Sekarang, ibu baru sadar bahwa ada kesalahan paradigma dalam memandang kecerdasan seseorangi. Dahulu, orang yang dianggap cerdas adalah orang yang menguasai matematika dan ilmu alam. Selain dua ilmu tadi, dianggap manusia yang tidak cerdas. Ternyata pandangan itu keliru karena sebagaimana yang kemukakan Howard Gardner bahwa kecerdasan adalah hal yang bersifat majemuk (multiple intelligences). Masing-masing manusia membawa bakat dan kecerdasan masing-masing. Lihat saja orang-orang keren yang kamu lihat di tivi. Ada yang pandai bermusik, jago akting, jago menulis, jago berdebat, menguasai bahasa asing, dan sebagainya. mereka adalah orang-orang cerdas di bidangnya"

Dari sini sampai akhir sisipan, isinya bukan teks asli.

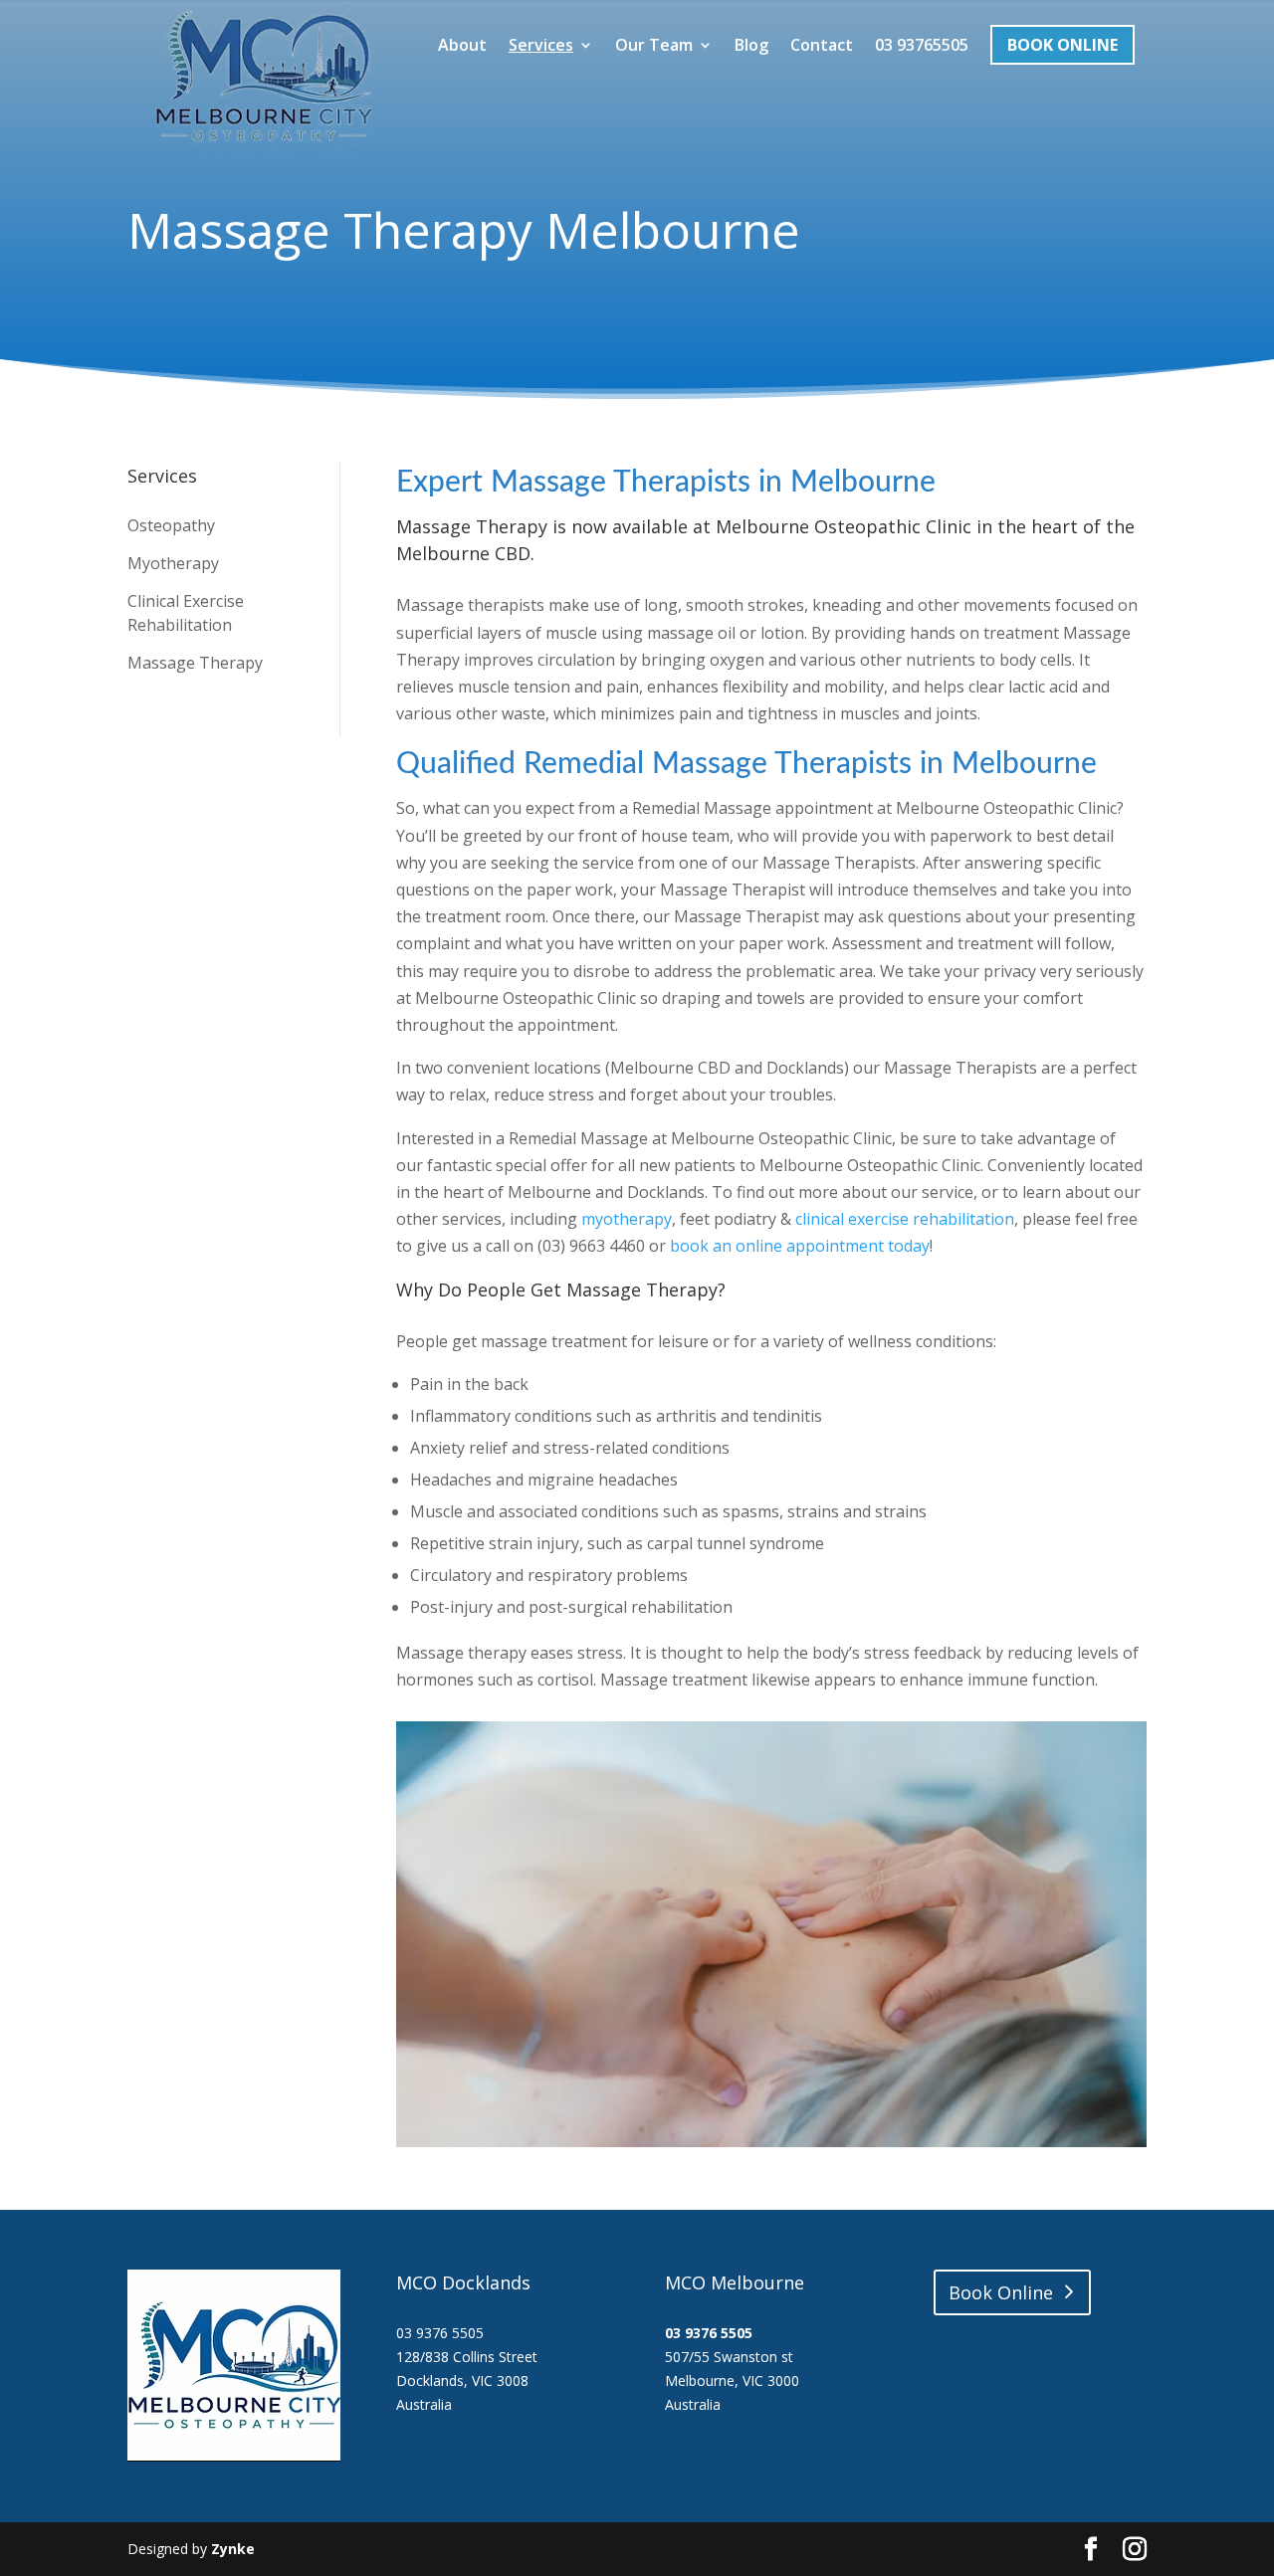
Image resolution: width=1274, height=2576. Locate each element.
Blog (751, 46)
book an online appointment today (800, 1246)
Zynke (233, 2548)
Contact (821, 46)
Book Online (1062, 45)
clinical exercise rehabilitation (904, 1219)
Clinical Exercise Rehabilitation (185, 613)
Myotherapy (173, 563)
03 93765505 (921, 46)
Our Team (654, 46)
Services (541, 46)
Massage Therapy (195, 663)
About (462, 46)
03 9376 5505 (708, 2332)
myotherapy (626, 1219)
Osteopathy (171, 525)
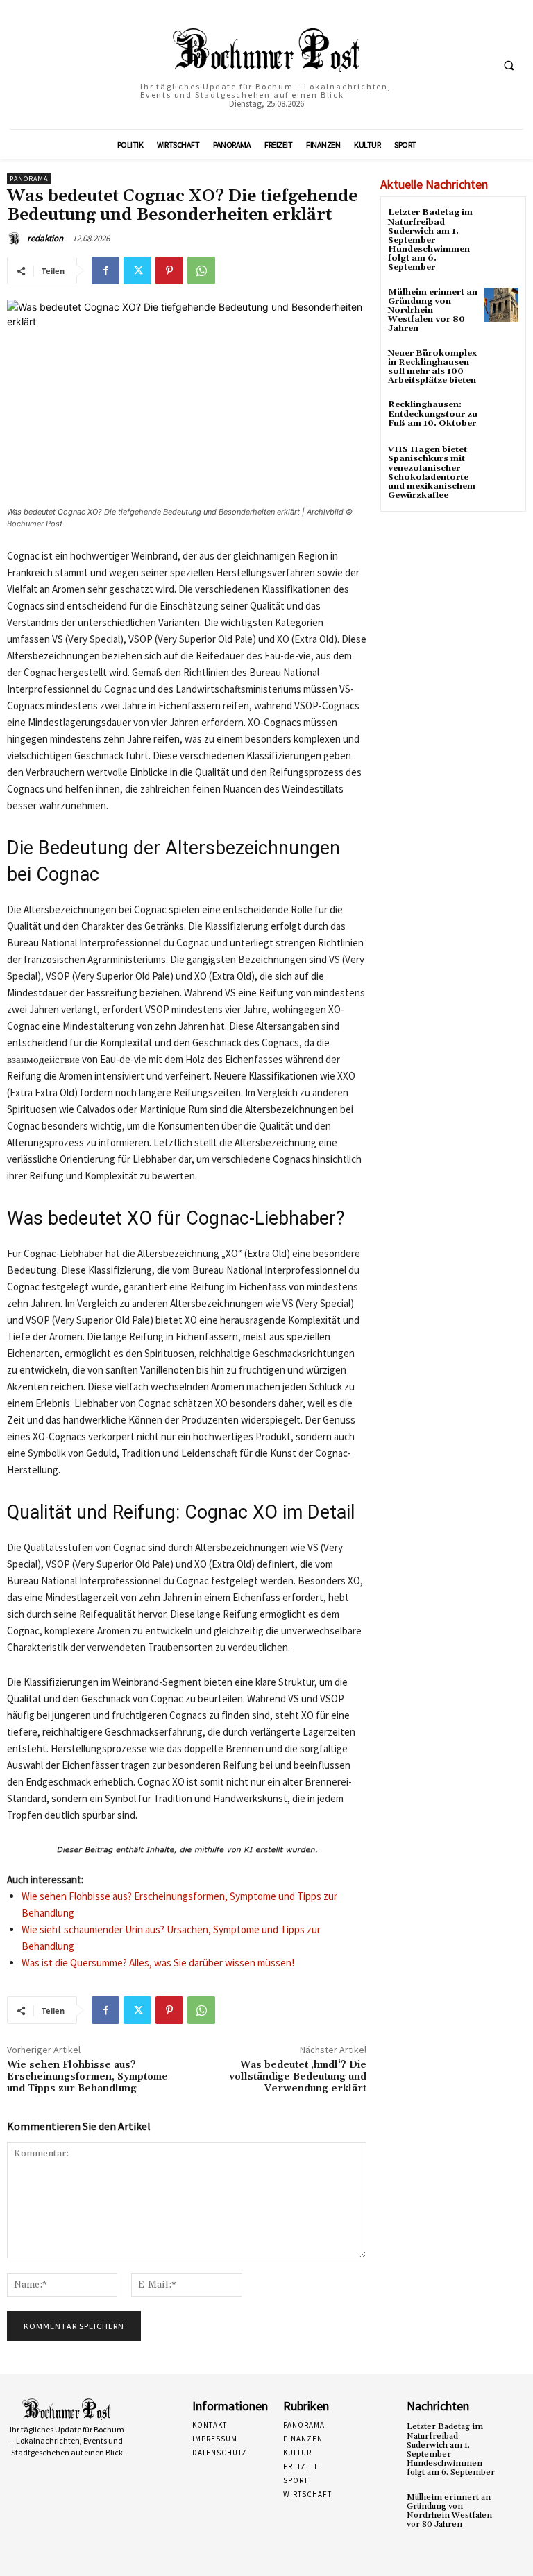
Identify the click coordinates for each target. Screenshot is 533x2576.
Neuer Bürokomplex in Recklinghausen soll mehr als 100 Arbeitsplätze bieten (432, 367)
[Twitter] (137, 270)
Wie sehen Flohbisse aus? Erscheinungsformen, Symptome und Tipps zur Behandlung (87, 2077)
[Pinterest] (169, 270)
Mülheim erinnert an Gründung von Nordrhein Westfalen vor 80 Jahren (432, 310)
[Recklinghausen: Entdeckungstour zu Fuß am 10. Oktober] (501, 417)
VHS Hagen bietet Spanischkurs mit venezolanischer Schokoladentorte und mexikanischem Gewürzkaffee (431, 472)
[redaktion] (16, 238)
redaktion (45, 238)
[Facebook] (105, 270)
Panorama (29, 178)
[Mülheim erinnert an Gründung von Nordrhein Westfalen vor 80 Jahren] (501, 305)
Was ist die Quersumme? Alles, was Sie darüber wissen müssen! (158, 1962)
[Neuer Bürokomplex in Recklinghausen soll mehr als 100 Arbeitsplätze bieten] (501, 366)
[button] (508, 65)
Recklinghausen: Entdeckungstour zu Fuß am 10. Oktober (432, 413)
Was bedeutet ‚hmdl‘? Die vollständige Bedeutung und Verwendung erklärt (297, 2077)
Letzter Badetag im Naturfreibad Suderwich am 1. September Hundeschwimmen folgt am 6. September (430, 240)
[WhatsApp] (201, 270)
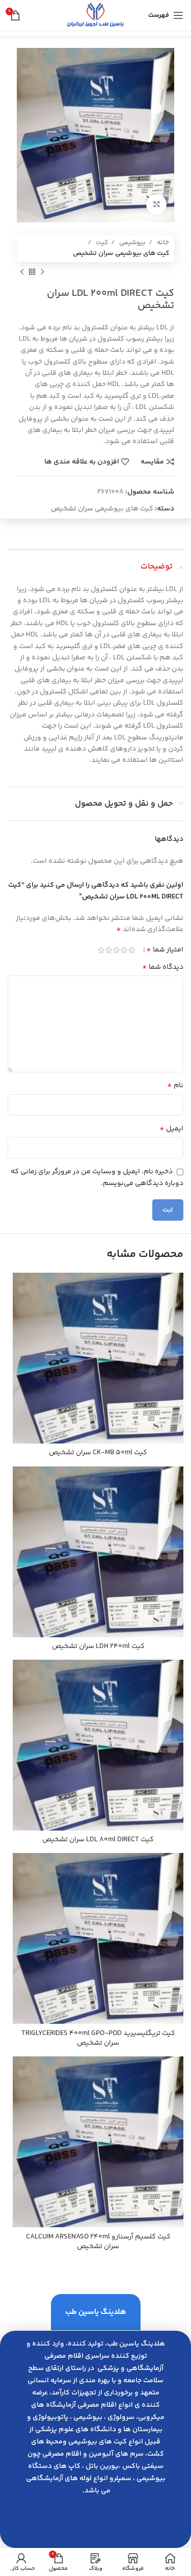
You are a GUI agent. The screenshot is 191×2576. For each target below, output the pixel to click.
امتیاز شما (164, 950)
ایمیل (171, 1129)
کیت (101, 243)
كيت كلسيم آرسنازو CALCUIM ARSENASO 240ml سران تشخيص (98, 2242)
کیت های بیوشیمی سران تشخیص (121, 253)
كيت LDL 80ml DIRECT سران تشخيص (98, 1839)
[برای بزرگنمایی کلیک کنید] (156, 204)
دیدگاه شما (162, 967)
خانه (162, 243)
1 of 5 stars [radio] (131, 950)
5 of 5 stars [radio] (101, 950)
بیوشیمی (132, 243)
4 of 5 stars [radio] (109, 950)
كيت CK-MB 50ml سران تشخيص (98, 1452)
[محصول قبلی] (42, 272)
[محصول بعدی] (22, 272)
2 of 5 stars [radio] (124, 950)
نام (175, 1085)
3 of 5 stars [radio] (116, 950)
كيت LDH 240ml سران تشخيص (98, 1646)
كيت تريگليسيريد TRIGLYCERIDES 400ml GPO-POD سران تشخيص (98, 2038)
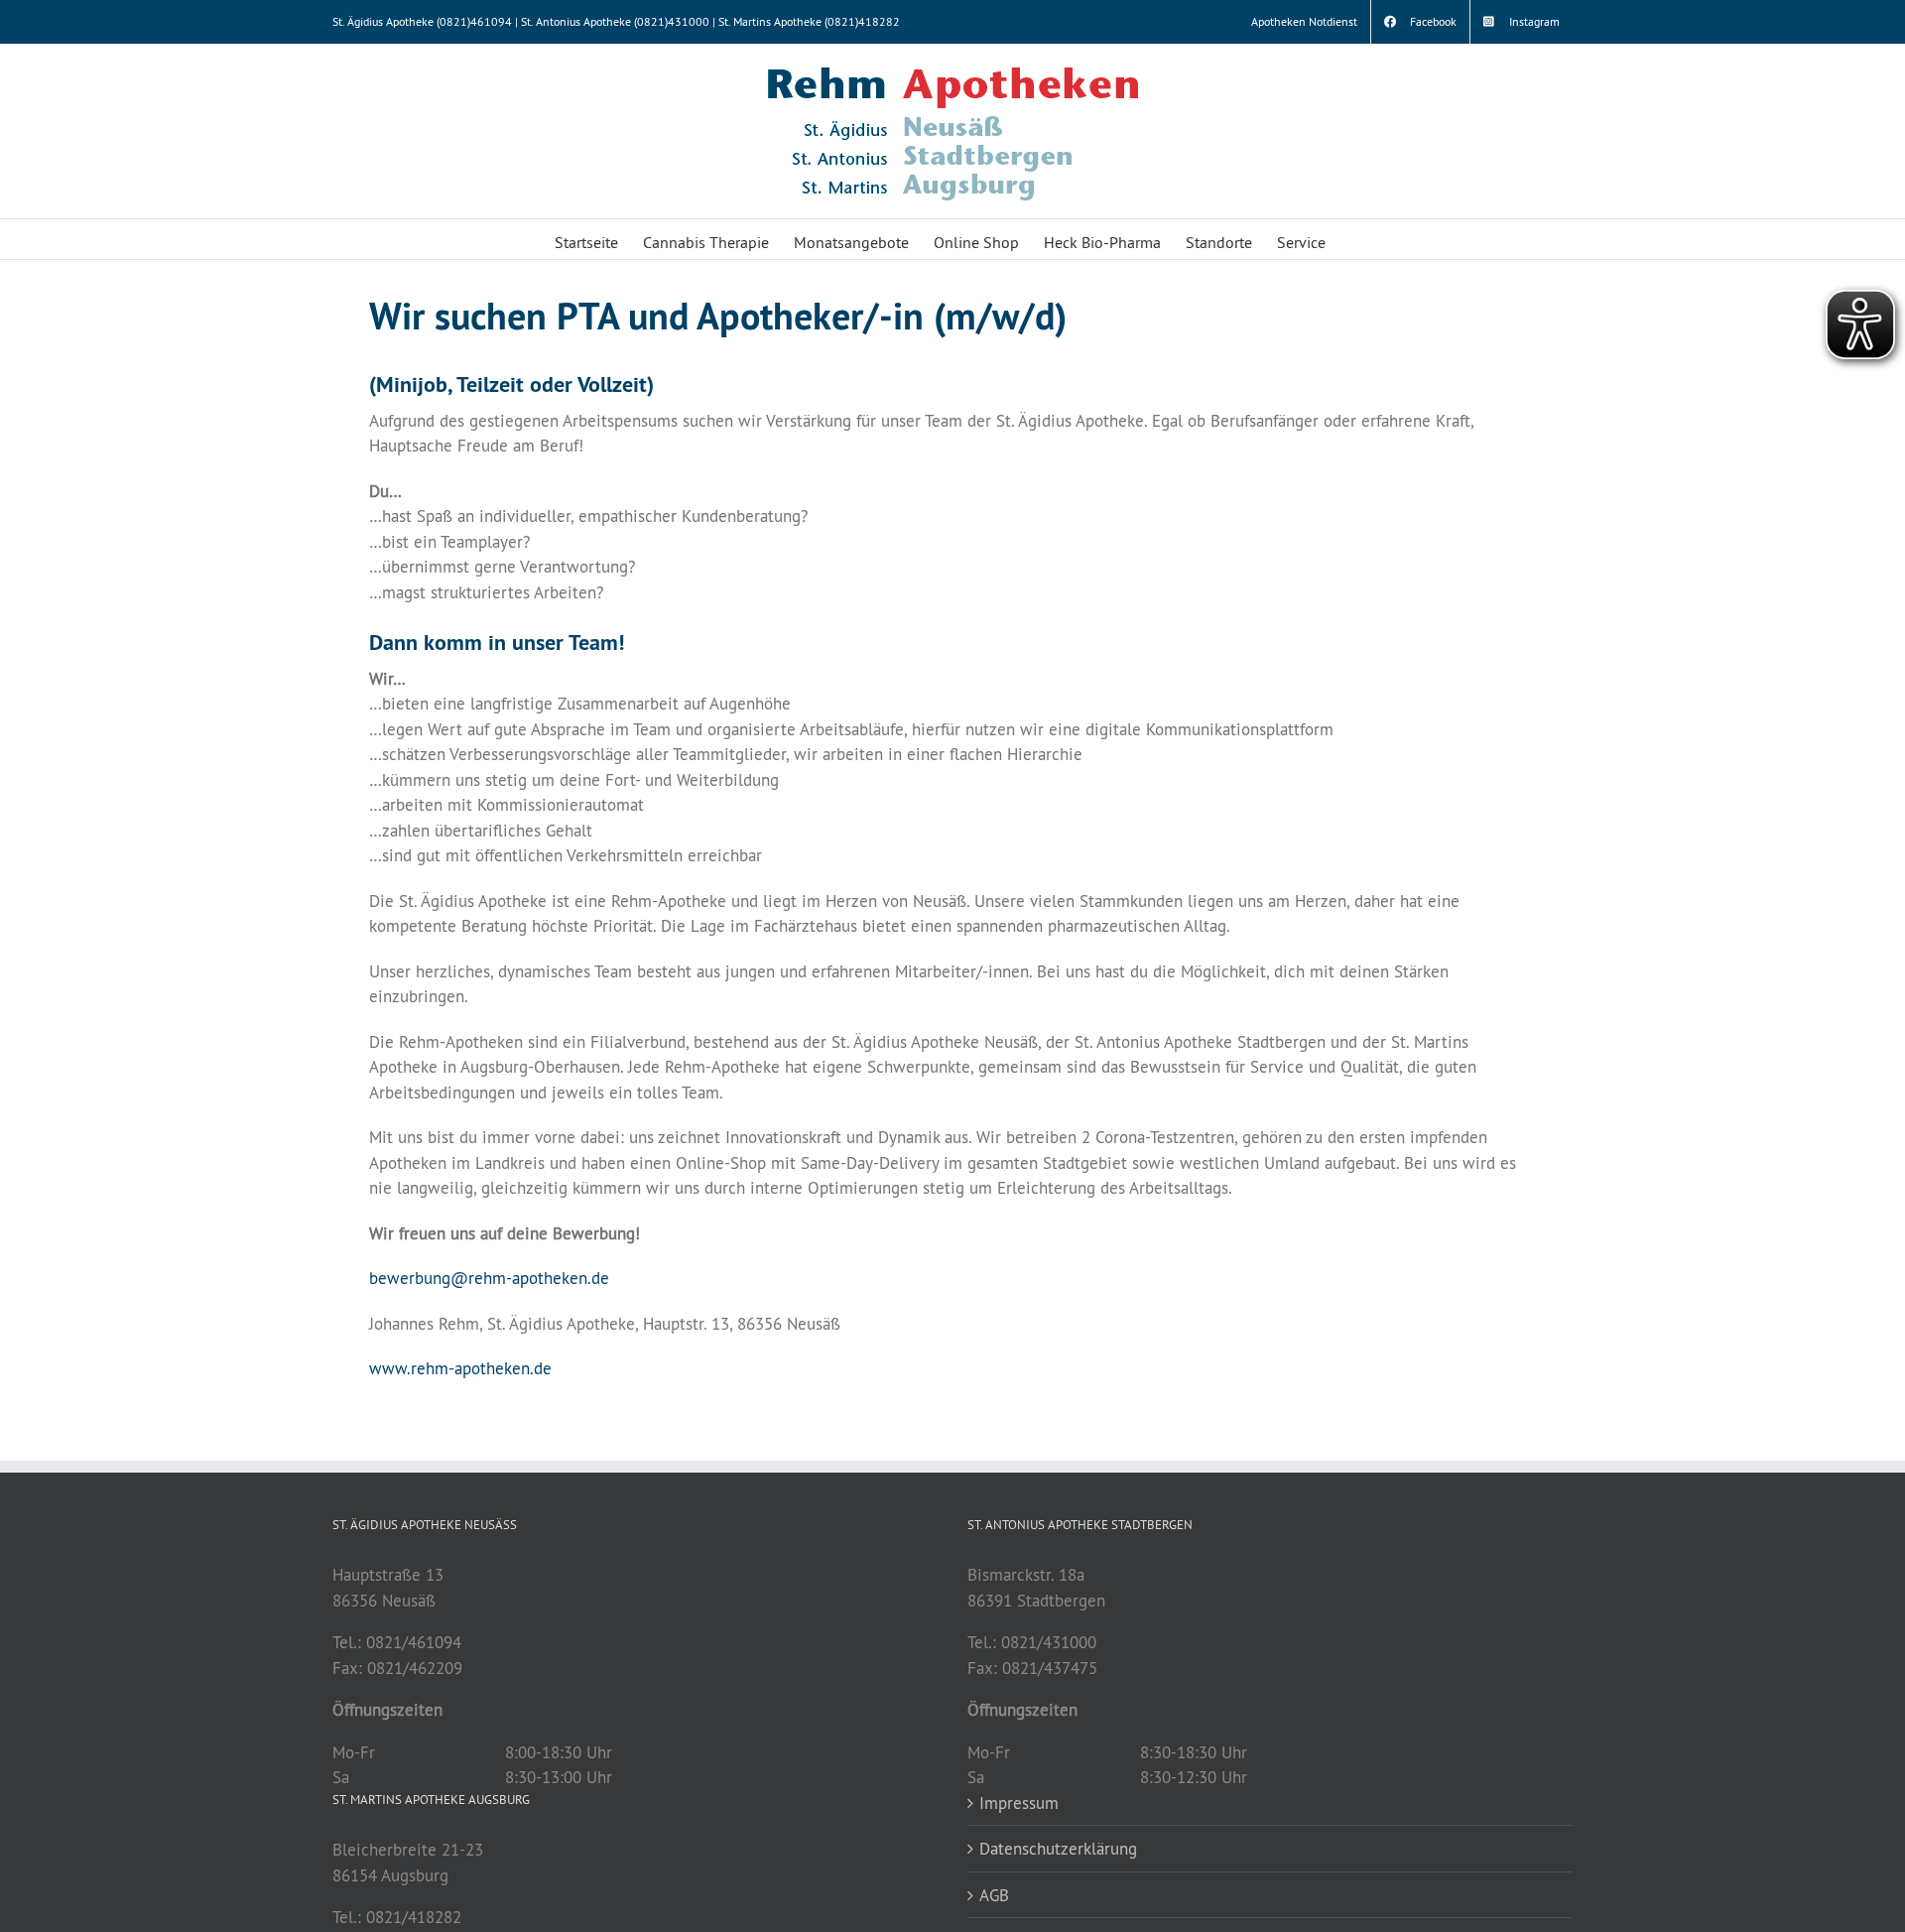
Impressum (1019, 1802)
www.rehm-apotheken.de (460, 1367)
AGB (994, 1894)
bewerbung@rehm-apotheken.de (489, 1277)
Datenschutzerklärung (1058, 1848)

"Wah, berarti aku boleh masuk IIS ya bu? Nggak papa?"
"Kalau kamu keturunan ibumu... kayaknya memang lebih cocok mengembangkan kecerdasan di wilayah ilmu sosial. Siapa tahu, suatu saat kamu meneruskan cita-cita ibu semasa kecil dan bisa menjadi politikus yang benar-benar cerdas dan punya komitmen tinggi pada negara!"
"Oke okee... aku nggak malu lagi kalau dibilang anak IIS nggak bermutu! Hehe..." serunya girang.